Entries taken from a collection
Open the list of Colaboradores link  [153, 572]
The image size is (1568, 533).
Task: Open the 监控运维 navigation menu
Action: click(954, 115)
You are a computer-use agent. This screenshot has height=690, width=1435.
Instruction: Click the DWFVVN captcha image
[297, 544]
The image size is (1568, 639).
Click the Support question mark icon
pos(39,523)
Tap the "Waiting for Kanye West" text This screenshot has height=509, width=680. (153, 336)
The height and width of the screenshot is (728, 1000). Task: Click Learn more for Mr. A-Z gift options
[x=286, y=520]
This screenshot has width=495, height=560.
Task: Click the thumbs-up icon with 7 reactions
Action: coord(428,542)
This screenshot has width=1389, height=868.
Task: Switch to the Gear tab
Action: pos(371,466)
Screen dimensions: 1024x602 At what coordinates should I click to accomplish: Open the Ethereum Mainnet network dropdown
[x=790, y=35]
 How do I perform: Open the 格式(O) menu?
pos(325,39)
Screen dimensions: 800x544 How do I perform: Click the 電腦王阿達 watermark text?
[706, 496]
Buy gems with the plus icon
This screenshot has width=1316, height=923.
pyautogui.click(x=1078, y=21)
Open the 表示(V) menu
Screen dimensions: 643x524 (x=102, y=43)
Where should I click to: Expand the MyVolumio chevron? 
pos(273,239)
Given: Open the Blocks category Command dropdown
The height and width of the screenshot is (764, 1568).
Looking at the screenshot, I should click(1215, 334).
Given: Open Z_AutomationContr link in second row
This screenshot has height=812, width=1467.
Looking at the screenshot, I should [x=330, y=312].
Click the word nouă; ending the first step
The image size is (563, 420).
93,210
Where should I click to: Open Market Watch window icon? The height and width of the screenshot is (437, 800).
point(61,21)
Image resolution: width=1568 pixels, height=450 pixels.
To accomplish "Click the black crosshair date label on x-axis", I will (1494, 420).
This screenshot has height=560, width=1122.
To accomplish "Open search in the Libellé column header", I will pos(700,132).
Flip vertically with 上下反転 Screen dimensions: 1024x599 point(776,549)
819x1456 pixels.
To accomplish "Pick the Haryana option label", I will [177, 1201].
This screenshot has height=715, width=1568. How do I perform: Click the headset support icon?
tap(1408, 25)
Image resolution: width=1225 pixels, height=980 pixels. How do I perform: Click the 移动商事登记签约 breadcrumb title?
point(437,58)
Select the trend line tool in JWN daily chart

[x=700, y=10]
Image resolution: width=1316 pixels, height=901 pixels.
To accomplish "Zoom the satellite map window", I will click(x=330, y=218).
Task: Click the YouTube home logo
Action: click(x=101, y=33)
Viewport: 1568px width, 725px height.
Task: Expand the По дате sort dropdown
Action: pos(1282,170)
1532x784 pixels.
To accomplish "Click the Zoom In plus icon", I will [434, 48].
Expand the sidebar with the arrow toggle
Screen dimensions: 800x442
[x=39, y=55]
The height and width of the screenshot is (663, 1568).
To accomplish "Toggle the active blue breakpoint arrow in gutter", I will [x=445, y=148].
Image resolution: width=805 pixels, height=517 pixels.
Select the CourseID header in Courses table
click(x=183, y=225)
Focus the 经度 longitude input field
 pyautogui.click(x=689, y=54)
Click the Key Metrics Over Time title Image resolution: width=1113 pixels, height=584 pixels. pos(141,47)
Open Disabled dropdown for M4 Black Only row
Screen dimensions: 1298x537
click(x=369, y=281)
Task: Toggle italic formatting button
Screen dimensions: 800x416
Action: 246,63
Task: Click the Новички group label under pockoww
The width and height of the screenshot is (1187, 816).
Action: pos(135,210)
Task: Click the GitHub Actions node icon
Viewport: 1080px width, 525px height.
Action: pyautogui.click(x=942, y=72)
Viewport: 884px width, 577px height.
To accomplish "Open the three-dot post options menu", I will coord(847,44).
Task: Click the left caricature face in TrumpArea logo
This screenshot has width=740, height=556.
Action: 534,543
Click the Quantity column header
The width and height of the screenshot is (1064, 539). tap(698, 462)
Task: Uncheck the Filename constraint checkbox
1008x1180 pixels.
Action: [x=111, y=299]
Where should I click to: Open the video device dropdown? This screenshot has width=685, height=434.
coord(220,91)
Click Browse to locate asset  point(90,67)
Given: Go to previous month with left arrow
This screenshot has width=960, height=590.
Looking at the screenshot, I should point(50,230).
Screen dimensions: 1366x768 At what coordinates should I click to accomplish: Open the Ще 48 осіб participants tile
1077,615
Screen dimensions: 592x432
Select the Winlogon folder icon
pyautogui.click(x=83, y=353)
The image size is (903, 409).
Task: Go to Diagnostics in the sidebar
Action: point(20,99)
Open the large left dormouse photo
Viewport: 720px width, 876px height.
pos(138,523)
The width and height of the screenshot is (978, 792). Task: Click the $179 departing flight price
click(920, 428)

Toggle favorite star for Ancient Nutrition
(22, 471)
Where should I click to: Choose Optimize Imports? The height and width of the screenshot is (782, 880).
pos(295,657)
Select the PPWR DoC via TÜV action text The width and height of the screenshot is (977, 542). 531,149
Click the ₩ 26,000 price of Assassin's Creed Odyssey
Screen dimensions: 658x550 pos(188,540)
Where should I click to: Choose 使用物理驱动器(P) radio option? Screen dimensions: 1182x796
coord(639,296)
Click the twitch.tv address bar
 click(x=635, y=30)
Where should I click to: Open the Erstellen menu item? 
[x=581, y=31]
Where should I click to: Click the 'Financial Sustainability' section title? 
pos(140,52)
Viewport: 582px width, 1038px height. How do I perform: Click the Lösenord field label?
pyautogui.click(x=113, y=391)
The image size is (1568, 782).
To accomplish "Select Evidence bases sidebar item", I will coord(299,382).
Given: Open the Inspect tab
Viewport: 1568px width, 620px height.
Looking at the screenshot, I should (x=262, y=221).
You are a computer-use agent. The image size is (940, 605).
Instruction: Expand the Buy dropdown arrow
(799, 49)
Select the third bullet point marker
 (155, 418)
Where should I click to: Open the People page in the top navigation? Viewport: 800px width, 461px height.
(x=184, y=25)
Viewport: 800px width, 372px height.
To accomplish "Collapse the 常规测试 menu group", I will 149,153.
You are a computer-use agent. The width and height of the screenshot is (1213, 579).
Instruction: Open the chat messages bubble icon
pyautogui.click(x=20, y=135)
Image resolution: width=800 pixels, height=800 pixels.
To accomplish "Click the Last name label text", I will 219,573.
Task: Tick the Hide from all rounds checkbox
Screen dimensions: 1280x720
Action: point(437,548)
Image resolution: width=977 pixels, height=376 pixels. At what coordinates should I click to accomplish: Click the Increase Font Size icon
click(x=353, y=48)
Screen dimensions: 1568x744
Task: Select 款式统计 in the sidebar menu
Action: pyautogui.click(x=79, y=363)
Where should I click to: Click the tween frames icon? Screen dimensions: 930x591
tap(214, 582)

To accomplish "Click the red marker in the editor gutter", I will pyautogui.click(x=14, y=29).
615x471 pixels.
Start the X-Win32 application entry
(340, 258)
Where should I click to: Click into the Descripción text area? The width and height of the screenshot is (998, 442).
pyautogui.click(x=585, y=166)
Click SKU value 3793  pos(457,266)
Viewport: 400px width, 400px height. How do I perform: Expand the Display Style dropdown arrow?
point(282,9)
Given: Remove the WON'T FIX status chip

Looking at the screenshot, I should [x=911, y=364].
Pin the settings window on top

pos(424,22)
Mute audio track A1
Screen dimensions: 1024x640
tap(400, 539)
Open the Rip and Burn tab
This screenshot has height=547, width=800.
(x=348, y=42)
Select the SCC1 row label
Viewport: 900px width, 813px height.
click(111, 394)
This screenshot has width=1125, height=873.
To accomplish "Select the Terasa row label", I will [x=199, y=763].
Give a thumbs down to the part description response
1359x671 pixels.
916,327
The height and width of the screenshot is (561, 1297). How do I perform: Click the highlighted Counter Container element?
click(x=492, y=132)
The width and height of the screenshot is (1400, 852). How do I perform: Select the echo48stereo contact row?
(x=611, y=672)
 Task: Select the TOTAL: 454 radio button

§ TASK DESCRIPTION
Would you please return all lines of the data that include the word "computer"?

§ RESPONSE TO THIS TASK
You are a computer-use agent. This screenshot has height=690, width=1435.
You are a computer-use agent. The image size is (940, 605).
You are a computer-use agent. The width and height of the screenshot is (1213, 579).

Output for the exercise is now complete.